Work required — Print, without alteration, the lines of the listing below that run between the line containing "Where should I click to: Select" and the line containing "point(228,957)", inclusive.

Extracted data —
--*--

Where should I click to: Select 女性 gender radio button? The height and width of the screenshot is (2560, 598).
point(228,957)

--*--

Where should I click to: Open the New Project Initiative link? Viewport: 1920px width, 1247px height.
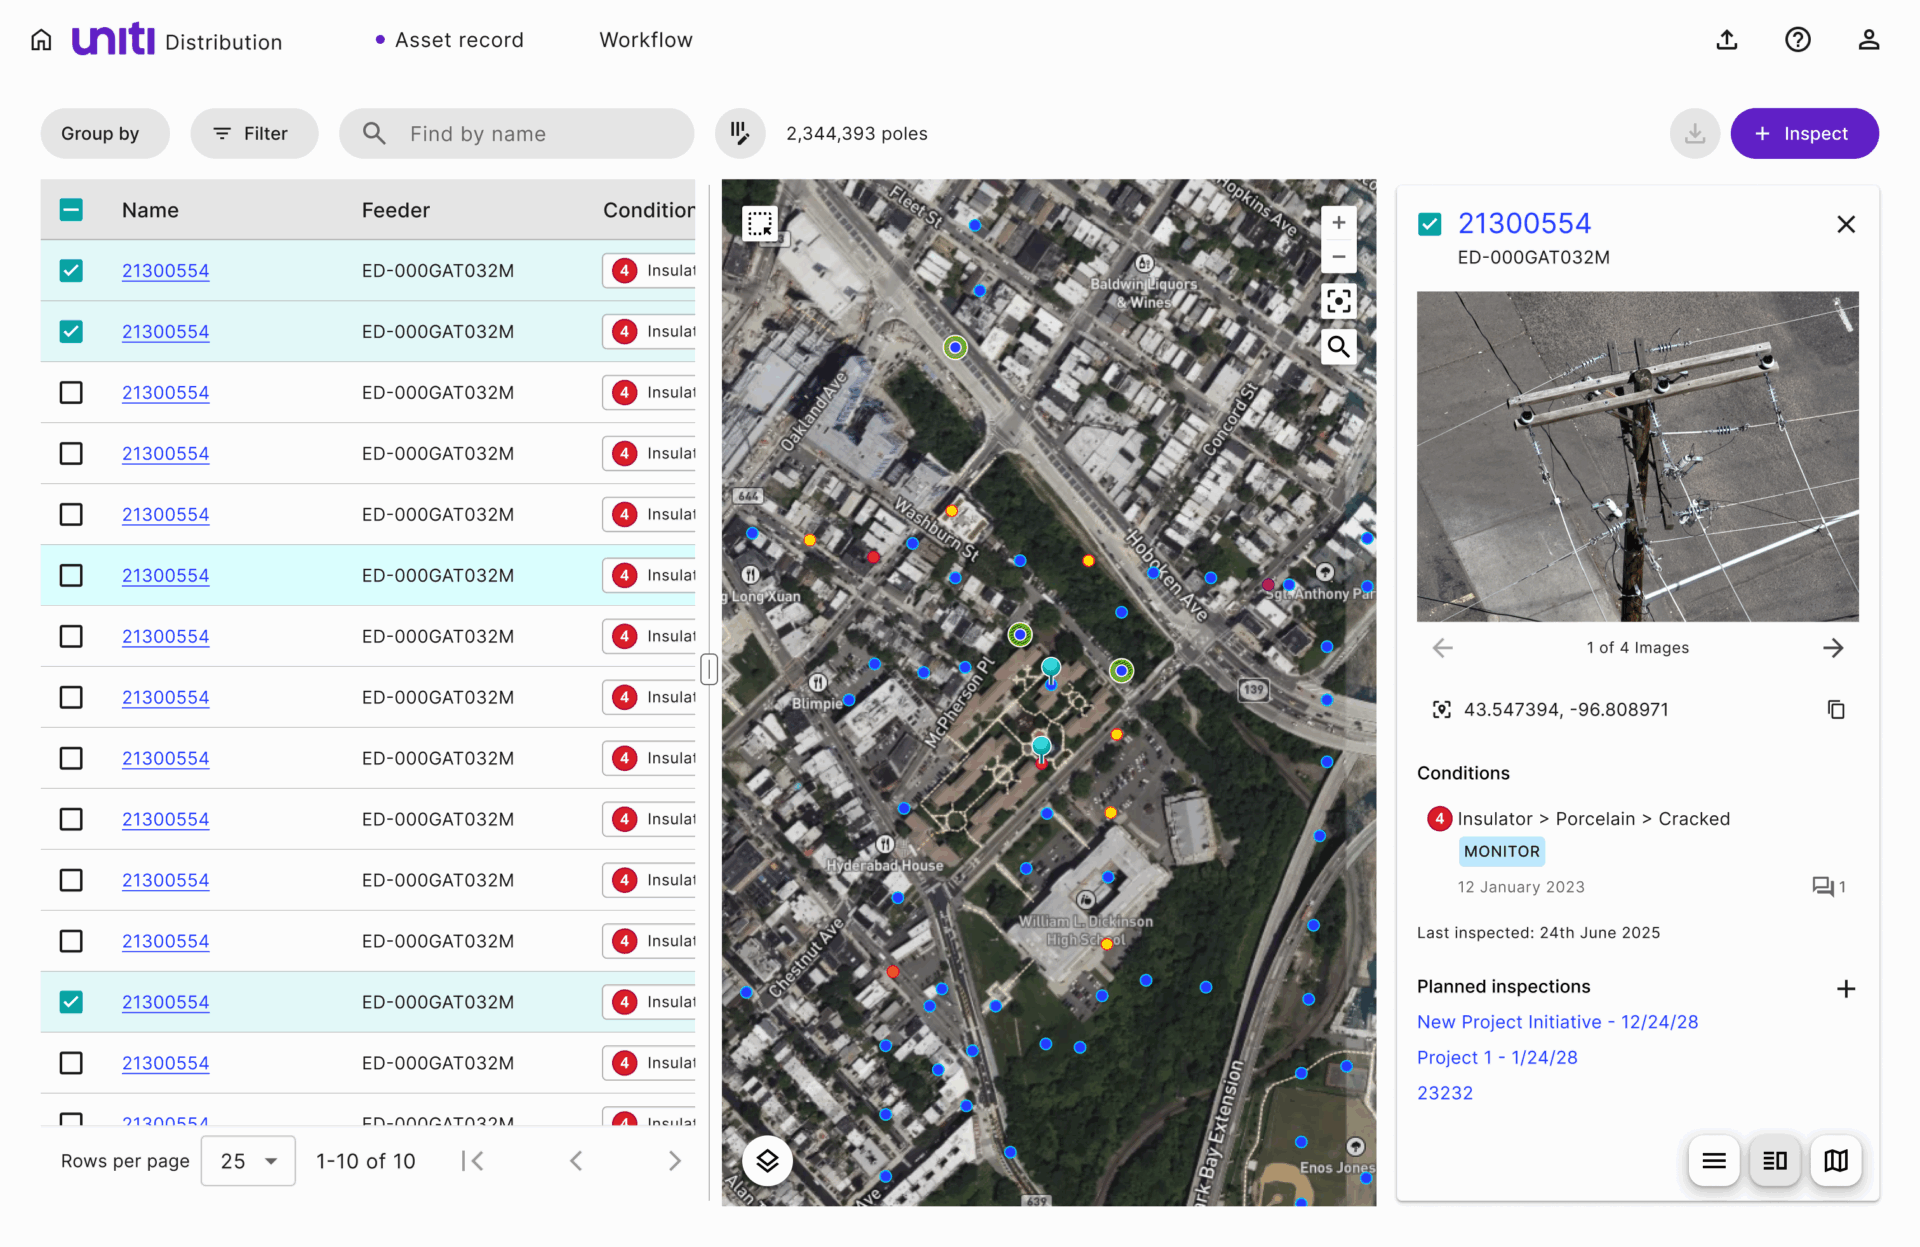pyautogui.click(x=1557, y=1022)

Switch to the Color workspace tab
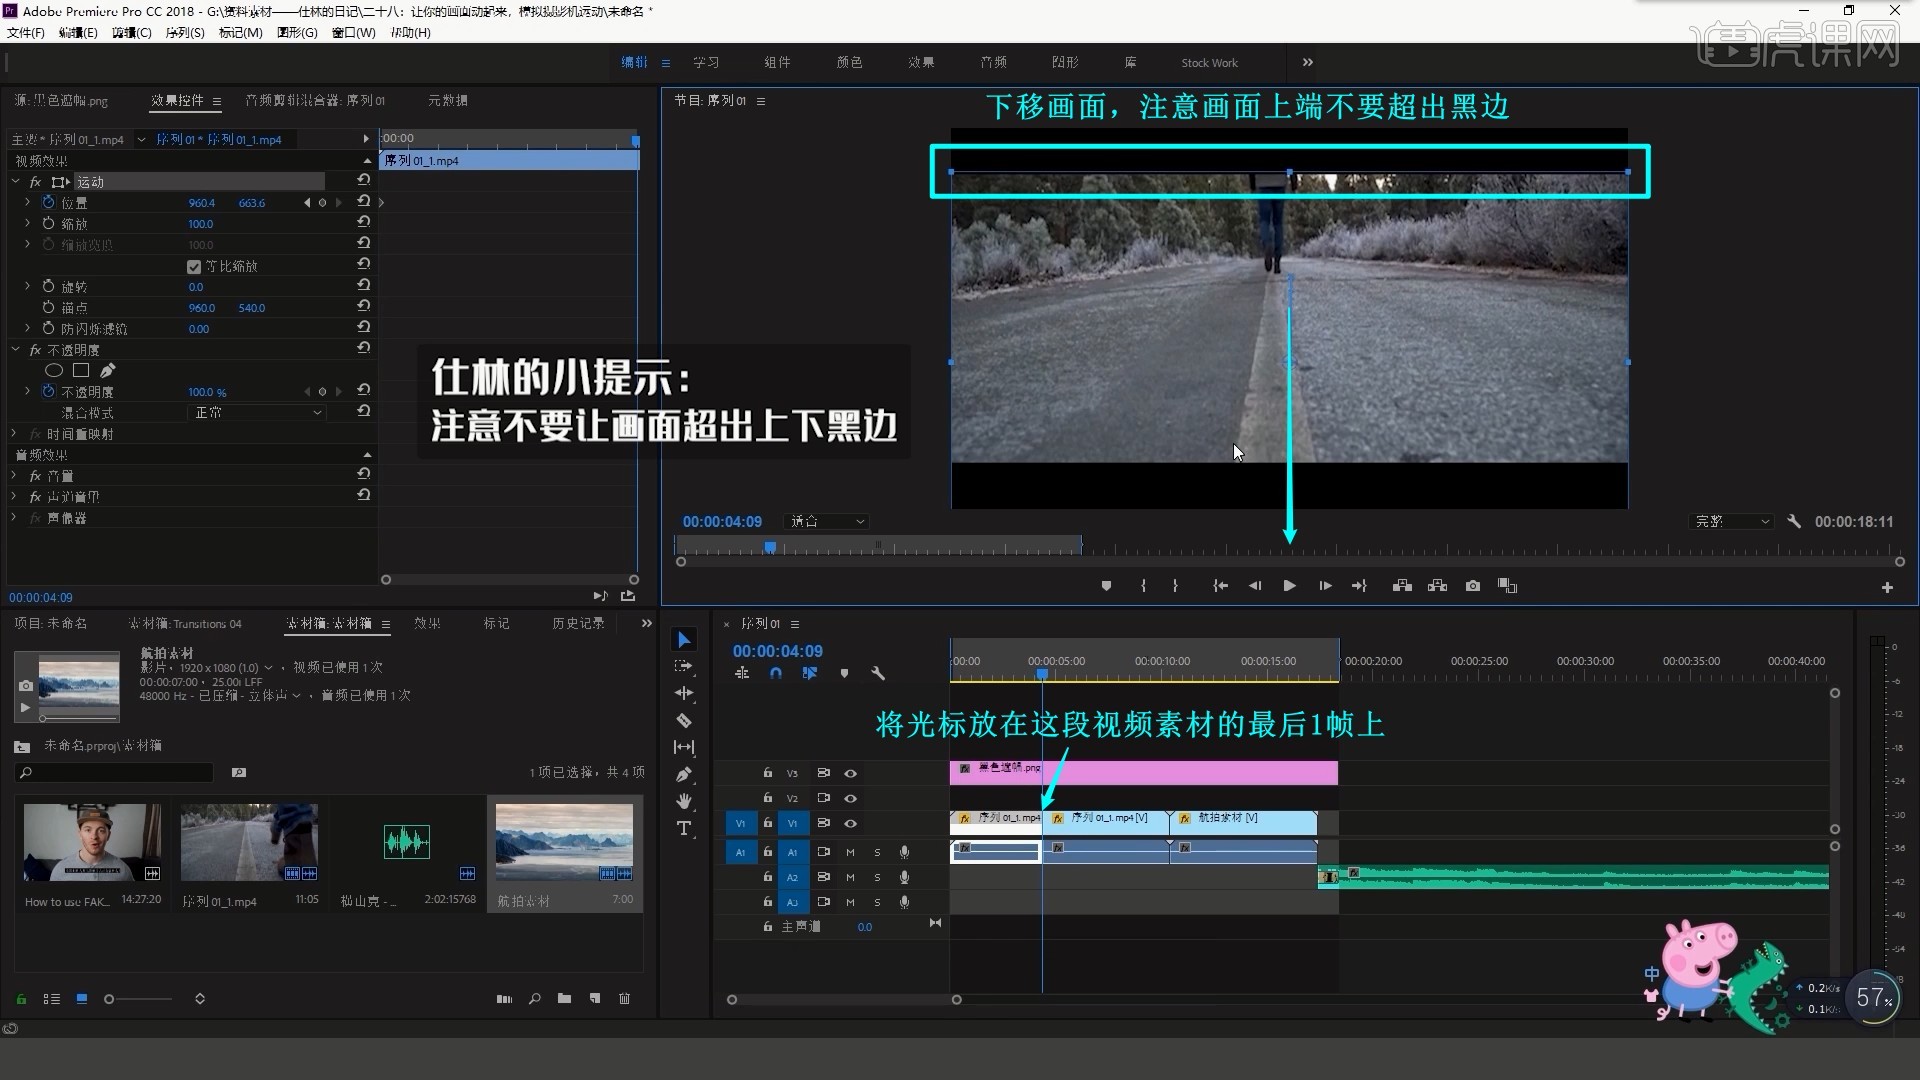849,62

--*--

Problem solution —
Where should I click to: Select 女性 gender radio button? The height and width of the screenshot is (2560, 598).
point(228,957)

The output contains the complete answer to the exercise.